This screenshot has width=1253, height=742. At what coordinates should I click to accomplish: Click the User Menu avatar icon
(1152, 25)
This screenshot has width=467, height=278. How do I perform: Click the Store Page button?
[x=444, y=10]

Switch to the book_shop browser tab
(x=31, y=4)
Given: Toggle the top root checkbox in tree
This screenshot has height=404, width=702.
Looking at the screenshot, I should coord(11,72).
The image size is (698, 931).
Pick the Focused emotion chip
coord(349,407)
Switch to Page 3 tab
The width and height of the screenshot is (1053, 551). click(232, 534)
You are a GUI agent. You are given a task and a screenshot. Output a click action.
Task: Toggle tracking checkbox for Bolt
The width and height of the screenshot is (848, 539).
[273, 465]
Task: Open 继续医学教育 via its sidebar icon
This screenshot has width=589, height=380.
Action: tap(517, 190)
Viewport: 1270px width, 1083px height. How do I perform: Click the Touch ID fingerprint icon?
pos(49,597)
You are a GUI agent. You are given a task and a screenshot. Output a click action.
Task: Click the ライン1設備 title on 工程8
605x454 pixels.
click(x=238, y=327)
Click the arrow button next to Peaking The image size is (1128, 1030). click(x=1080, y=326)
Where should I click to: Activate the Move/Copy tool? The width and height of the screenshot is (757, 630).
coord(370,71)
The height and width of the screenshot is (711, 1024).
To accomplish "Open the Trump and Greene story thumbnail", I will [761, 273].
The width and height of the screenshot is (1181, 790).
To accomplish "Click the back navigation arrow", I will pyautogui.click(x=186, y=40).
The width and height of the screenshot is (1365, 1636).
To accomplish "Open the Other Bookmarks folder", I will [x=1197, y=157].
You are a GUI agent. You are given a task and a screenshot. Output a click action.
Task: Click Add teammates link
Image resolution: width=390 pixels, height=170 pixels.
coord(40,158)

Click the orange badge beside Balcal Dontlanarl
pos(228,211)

+-------+

Problem requirements ▸ Put each nonblank line of the data above into a Markdown table with two columns, Number and Line, numbering the rows in order.

Task result ▸
| Number | Line |
|---|---|
| 1 | This screenshot has width=1253, height=742. At what coordinates should I click to accomplish: Click the User Menu avatar icon |
| 2 | (1152, 25) |
| 3 | This screenshot has width=467, height=278. How do I perform: Click the Store Page button? |
| 4 | [x=444, y=10] |
| 5 | Switch to the book_shop browser tab |
| 6 | (x=31, y=4) |
| 7 | Given: Toggle the top root checkbox in tree |
| 8 | This screenshot has height=404, width=702. |
| 9 | Looking at the screenshot, I should coord(11,72). |
| 10 | The image size is (698, 931). |
| 11 | Pick the Focused emotion chip |
| 12 | coord(349,407) |
| 13 | Switch to Page 3 tab |
| 14 | The width and height of the screenshot is (1053, 551). click(232, 534) |
| 15 | You are a GUI agent. You are given a task and a screenshot. Output a click action. |
| 16 | Task: Toggle tracking checkbox for Bolt |
| 17 | The width and height of the screenshot is (848, 539). |
| 18 | [273, 465] |
| 19 | Task: Open 继续医学教育 via its sidebar icon |
| 20 | This screenshot has width=589, height=380. |
| 21 | Action: tap(517, 190) |
| 22 | Viewport: 1270px width, 1083px height. How do I perform: Click the Touch ID fingerprint icon? |
| 23 | pos(49,597) |
| 24 | You are a GUI agent. You are given a task and a screenshot. Output a click action. |
| 25 | Task: Click the ライン1設備 title on 工程8 |
| 26 | 605x454 pixels. |
| 27 | click(x=238, y=327) |
| 28 | Click the arrow button next to Peaking The image size is (1128, 1030). click(x=1080, y=326) |
| 29 | Where should I click to: Activate the Move/Copy tool? The width and height of the screenshot is (757, 630). |
| 30 | coord(370,71) |
| 31 | The height and width of the screenshot is (711, 1024). |
| 32 | To accomplish "Open the Trump and Greene story thumbnail", I will [761, 273]. |
| 33 | The width and height of the screenshot is (1181, 790). |
| 34 | To accomplish "Click the back navigation arrow", I will pyautogui.click(x=186, y=40). |
| 35 | The width and height of the screenshot is (1365, 1636). |
| 36 | To accomplish "Open the Other Bookmarks folder", I will [x=1197, y=157]. |
| 37 | You are a GUI agent. You are given a task and a screenshot. Output a click action. |
| 38 | Task: Click Add teammates link |
| 39 | Image resolution: width=390 pixels, height=170 pixels. |
| 40 | coord(40,158) |
| 41 | Click the orange badge beside Balcal Dontlanarl |
| 42 | pos(228,211) |